Von Moritz von Blittersdorff

Eigentlich muss man nicht viele Worte darüber verlieren, aber für alle, die es nicht kennen (wer auch immer das sein soll): Bei „FIFA“ geht es um Fußball. Man kann das Game auf dem PC und verschiedenen Konsolen wie Playstation 4 und Xbox One spielen. Der populärste Modus ist „Ultimate Team“, in dem man seinen eigenen Verein leiten muss. Man kann Spieler kaufen und verkaufen, diverse Spielmodi zocken und Challenges abschließen, um Belohnungen für das Team zu erhalten – so weit, so klassisch.

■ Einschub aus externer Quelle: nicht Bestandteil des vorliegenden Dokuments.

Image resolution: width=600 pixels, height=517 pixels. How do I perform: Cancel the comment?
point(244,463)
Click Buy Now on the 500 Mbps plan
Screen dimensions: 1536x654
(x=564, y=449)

Auch die insgesamt 49. FIFA-Version hat einige Neuheiten in petto

Eine Neuheit bei „FIFA 19“ ist der Modus „Division Rivals“. Hier spielt man zuerst fünf Partien, um sich für eine Liga zu qualifizieren. Danach kann man eine Woche lang online gegen Gegner seines Niveaus spielen und am Ende der Woche Preise gewinnen. Auf jeden Fall ein sehr guter neuer Modus! Denn man gewinnt auch jedes Spiel Punkte, um sich für die „Weekend League“ zu qualifizieren. Da kann man von Freitag bis Montag bis zu 30 Spiele gegen andere FIFA-Zocker spielen, um noch bessere Belohnungen abzusahnen. (Die, die lieber offline gegen den Computer spielen, können bei den „Squad Battles“ jeden Tag vier Spiele spielen, eine Woche lang.)

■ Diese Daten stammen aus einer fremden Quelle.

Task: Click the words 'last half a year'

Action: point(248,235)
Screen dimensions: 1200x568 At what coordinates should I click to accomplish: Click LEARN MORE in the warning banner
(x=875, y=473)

Eine weitere Neuerung sind die Champions-League-Karten: Die gibt es, solange das Team, für das sich der Spieler entschieden hat, in der (realen) Champions League spielt. Hersteller EA konnte das Feature, von dem noch nicht ganz klar ist, wofür es gut ist, erst dieses Jahr hinzufügen, da er die Lizenz von Konami, dem Hersteller des Konkurrenz-Games „Pro Evolution Soccer“, abkaufen musste.

Auch neu ist das „Player Pick Pack“. Wer das entweder als Belohnung bekommt, kann sich einen von fünf Spielern aussuchen. Das macht das Game auf jeden Fall interessanter und spannender!

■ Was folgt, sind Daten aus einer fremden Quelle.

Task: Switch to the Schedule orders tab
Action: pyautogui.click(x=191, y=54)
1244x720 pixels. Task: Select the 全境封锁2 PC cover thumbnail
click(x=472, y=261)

Einen großen Haken hat der Spaß: den Preis

Damit genug von den Modi – den „Karriere“-Modus, „The Journey“ und weitere lasse ich hier mal unberücksichtigt – und ein Wort zum Gameplay: gewöhnungsbedürftig. Die Schnelligkeit ist als Spieler-Attribut viel schwächer geworden, dafür sind Attribute wie Dribbling und Physis deutlich wichtiger geworden als noch in der Vorgänger-Version. Zudem wurde auch das Schusssystem umgestellt, was ebenfalls noch etwas gewöhnungsbedürftig ist, mehr aber auch nicht.

Ein wirklicher Kritikpunkt sind die Preise. Alleine das Spiel in der Standard-Edition kostet rund 65, die teureren Editionen 90 beziehungsweise 100 Euro. Auch die game-interne Währung „FIFA Points“ ist ziemlich überteuert: 12.000 Punkte kosten rund 100 Euro – und man kann damit nur 80 Packs öffnen. Ich hoffe, dass es in diesem Jahr wenigstens Rabatt gibt.

Denn am Ende ist „FIFA 19“ ein Muss für alle Fußballfans. EA Sports legt seinen Fokus wieder ganz klar auf „Ultimate Team“, da sie dadurch am meisten Geld verdienen – das macht den Modus aber auch jedes Jahr besser. Wirklich empfehlenswert!